Based on all the discussions I’ve heard, I think I can break down the concept into three major components. Might be too simplistic a representation, but I guess that’s the limit of my current knowledge of the topic:

  • A network of care providers that can cover almost all aspects of care dissemination
  • A collaborative model for exchange of clinical data
  • Performance-based reimbursements

So, let’s assume that my categorization is correct and let’s then analyze each of these three points separately.
Network of Care Providers:  Since the advent of HMOs, we always had had a collection of care providers that we called an in-plan network, so assembling a set of care providers working together to resolve patients’ disease conditions is not a new concept. But a collection of people working toward a common end goal but maintaining potentially divergent self-interest is not exactly the same as a collection of people whose self-interests are intricately tied together.

The ACOs goes much farther than HMO networks because everybody has to work together to get the desired reimbursements. Not to mention the fact that there is a central coordinator who carries the burden of care planning rather than the poor patient who is already struggling with the disease condition. The performance-based incentives rather than the fee-for- service model helps too.

Exchange of clinical data: This is where the critics talk about having already tried the EHRs/PHRs/HIEs and them not working so successfully at all. To be honest this is one point where I believe the critics are closest to having a very sound argument. We know how difficult it is to set up a real good HIE platform, not only from a technological perspective but also from an operational perspective.
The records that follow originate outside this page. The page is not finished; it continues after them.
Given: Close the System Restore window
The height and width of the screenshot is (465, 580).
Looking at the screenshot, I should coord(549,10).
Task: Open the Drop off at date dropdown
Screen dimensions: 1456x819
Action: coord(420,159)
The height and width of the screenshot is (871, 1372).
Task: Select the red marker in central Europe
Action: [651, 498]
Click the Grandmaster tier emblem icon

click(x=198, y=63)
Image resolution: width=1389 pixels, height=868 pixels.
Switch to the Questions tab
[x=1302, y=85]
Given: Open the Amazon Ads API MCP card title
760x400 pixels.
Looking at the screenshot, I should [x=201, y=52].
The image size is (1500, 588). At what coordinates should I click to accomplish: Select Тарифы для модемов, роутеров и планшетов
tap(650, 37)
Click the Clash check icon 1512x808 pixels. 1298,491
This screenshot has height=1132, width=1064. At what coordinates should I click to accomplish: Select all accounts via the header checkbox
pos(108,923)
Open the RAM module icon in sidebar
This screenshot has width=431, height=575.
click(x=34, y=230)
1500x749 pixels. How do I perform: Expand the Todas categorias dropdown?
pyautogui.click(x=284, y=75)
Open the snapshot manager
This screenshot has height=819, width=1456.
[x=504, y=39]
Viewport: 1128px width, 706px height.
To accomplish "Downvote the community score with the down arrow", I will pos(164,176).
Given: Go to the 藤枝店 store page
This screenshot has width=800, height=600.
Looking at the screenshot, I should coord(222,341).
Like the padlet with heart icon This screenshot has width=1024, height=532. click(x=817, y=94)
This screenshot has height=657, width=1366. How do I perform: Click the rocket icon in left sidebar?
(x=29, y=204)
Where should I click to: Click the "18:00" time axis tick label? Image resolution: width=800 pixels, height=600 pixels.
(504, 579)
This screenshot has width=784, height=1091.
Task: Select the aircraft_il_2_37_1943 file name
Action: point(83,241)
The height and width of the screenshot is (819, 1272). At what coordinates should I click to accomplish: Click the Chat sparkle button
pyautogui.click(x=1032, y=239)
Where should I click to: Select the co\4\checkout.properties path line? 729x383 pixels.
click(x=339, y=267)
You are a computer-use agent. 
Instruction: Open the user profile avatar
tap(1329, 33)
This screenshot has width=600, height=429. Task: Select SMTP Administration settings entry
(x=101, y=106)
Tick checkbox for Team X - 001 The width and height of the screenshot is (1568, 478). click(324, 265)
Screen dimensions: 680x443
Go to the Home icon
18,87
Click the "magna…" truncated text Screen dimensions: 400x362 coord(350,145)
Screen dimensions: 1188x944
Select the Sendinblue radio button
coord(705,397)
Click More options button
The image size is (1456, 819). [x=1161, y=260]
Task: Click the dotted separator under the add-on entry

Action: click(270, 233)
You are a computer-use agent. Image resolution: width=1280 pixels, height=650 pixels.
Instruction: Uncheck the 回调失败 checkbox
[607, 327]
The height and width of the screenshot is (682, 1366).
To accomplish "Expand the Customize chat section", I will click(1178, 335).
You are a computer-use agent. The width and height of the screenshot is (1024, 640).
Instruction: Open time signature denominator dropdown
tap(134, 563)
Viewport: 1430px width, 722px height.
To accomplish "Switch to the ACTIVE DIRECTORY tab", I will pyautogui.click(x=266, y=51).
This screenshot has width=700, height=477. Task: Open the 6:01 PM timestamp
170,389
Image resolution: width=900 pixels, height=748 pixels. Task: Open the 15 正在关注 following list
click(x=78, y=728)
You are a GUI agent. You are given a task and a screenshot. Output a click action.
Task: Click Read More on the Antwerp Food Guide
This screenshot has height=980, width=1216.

However, with the advent of a collective-neck-on-the-line concept, I would propose that a lot of the challenges faced by HIEs will be eliminated. If one looks carefully, one could deduce that majority of the ills associated with past implementations of HIE platforms were due to resistance to data sharing rather than technological obstacles. Where a fee-for-service model and ‘no-impact-on-me’ attitude prevailed, resistance was understandable. But now with the shared compensation and metrics based on common sharable incentives, one would think twice before asking for a redundant radiology test rather than depending upon the perfectly fine report from a test conducted a few days ago.

Performance-based reimbursements: Here again, I hear people snickering about all those P4P initiatives that were launched with plenty of fanfare but for the vast majority of providers turned out to be pretty damp squibs. Once again the counter to that is the collective nature of the reimbursement.  The “collective” variant is what carries the day.

A provider working in the P4P environment still had plenty of loopholes to enable them to punt the total-spend or overall quality-of-care issue to a third party. Why did ‘X’ have a re-admittance? Well, nothing to do with my care. It must have been the drugs or some allergic reaction to the radiological dye that was used, or … you get the gist. Whereas under the ACO scenario, there is no third party to begin with, so who does the blame shift to? This structure will force the provider group to invent new clinical pathways that are not only effective but are significantly cheaper. Building a cost and quality conscious attitude in the provider community: now that’s a novel concept, isn’t it?

In a nutshell, I believe that though the overall ACO concept is nothing more than a combination of three existing concepts, with a few variants thrown in to spice things up, the collective nature of the concept has the potential to bring about a sea-change in the health care industry. So, at least for now, I’m saying “Go ACO, Go!”